Microsoft part-time Chairman and co-founder Bill Gates and comedian Jerry Seinfeld teamed up for the sole purpose of warming up the audience for the advent of the I'm a PC commercials. However, although part of the same $300 million marketing campaign was designed to revitalize the Windows brand, the Seinfeld and Gates ads managed to produce a very contrasting reaction from audiences compared to the I'm a PC bits. In fact, according to the Anderson Analytics 2008 fall survey involving college students, Microsoft could not have done any worse than to produce those video advertisements.
The Anderson Analytics 2008 fall survey via Advertising Age has the Gates and Seinfeld marketing endeavor voted off as the top choice in a ranking of bad commercials. Adding insult to injury, not only did college students select the Gates and Seinfeld ads as the number 1 choice for the bad commercial, but placed Apple's Get a Mac ads at the opposite end, giving the Cupertino-based hardware company the no. 1 spot among all good commercials.

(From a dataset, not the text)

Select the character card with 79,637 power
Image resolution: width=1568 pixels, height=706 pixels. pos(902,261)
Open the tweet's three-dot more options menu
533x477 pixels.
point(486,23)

Gates and Seinfeld were featured only in two commercials, following which Microsoft moved on to the I'm a PC ads. The tactic was largely interpreted as a sign of the Redmond company accepting the failure represented by the ads to gain traction with audiences. However, Microsoft defended its position, and indicated that it was the plan all along to scrap the Gates and Seinfeld ads as fast a possible and move from the ice-breaker stage of the campaign to the I'm a PC advertisements.
According to the Redmond company, studies ahead of the new Windows marketing campaign indicated that any video ad would have had just as bad a reception, thus the need for an appetizer ahead of the main course of the Windows brand revitalization attempt.
With the I'm a PC ads slashing back at Apple with its own weapons, the Cupertino company fired back with the Get a Mac ads claiming that Microsoft was spending its money on advertising instead of on fixing its Windows Vista operating system. Apple's advertising budget for 2008 was no less than $486 million. By comparison, back in 2007, Microsoft spent over was $1.2 billion on advertising. The Redmond giant never confirmed officially that it paid $300 million for the new Windows marketing campaign.